AI Summary
This article focuses on the role of phospholipid scramblase 1 (PLSCR1) in neurotransmission at cerebellar synapses. PLSCR1 is responsible for reshuffling phospholipids in the plasma membrane in response to calcium activation. The study found that PLSCR1 is expressed in cerebellar granule cells and plays a crucial role in phosphatidylserine egress and synaptic vesicle retrieval. Synaptic transmission was impaired in mice lacking PLSCR1, indicating its importance in maintaining lipid asymmetry and synapse function. The research highlights the significance of PLSCR1 in synaptic vesicle recycling and suggests that lipid scrambling is essential for optimal presynaptic performance.

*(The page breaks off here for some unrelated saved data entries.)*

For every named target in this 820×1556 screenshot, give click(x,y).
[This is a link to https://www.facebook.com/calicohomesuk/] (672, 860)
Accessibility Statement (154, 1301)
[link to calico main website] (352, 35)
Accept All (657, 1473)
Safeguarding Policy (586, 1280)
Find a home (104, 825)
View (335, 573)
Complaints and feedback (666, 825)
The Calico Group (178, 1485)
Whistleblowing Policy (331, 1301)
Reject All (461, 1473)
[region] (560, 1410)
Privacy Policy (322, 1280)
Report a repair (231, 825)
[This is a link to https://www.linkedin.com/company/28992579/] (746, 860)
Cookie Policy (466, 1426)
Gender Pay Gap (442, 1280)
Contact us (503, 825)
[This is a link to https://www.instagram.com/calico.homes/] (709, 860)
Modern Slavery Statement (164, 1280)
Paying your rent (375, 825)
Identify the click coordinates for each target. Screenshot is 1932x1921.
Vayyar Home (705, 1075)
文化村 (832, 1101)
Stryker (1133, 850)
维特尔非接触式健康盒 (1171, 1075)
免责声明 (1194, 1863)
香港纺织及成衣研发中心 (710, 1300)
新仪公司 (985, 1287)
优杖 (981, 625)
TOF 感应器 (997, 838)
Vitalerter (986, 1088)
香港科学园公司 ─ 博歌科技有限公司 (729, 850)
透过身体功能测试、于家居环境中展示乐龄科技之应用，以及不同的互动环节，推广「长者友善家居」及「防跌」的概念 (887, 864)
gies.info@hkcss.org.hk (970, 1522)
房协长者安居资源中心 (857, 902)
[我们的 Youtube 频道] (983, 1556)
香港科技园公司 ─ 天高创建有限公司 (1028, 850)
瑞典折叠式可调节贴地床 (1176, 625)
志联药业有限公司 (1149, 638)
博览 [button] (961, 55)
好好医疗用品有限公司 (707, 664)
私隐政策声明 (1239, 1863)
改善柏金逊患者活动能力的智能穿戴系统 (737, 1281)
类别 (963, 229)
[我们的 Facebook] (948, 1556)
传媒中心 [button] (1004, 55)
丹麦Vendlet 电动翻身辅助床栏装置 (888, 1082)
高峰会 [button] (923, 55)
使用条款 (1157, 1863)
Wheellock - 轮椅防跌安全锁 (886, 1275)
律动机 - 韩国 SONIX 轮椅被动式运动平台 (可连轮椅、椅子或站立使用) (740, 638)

Phospholipids (PLs) are asymmetrically distributed at the plasma membrane. This asymmetric lipid distribution is transiently altered during calcium-regulated exocytosis, but the impact of this transient remodeling on presynaptic function is currently unknown. As phospholipid scramblase 1 (PLSCR1) randomizes PL distribution between the two leaflets of the plasma membrane in response to calcium activation, we set out to determine its role in neurotransmission. We report here that PLSCR1 is expressed in cerebellar granule cells (GrCs) and that PLSCR1-dependent phosphatidylserine egress occurred at synapses in response to neuron stimulation. Synaptic transmission is impaired at GrC Plscr1β/β synapses, and both PS egress and synaptic vesicle (SV) endocytosis are inhibited in Plscr1β/β cultured neurons from male and female mice, demonstrating that PLSCR1 controls PL asymmetry remodeling and SV retrieval following neurotransmitter release. Altogether, our data reveal a novel key role for PLSCR1 in SV recycling and provide the first evidence that PL scrambling at the plasma membrane is a prerequisite for optimal presynaptic performance.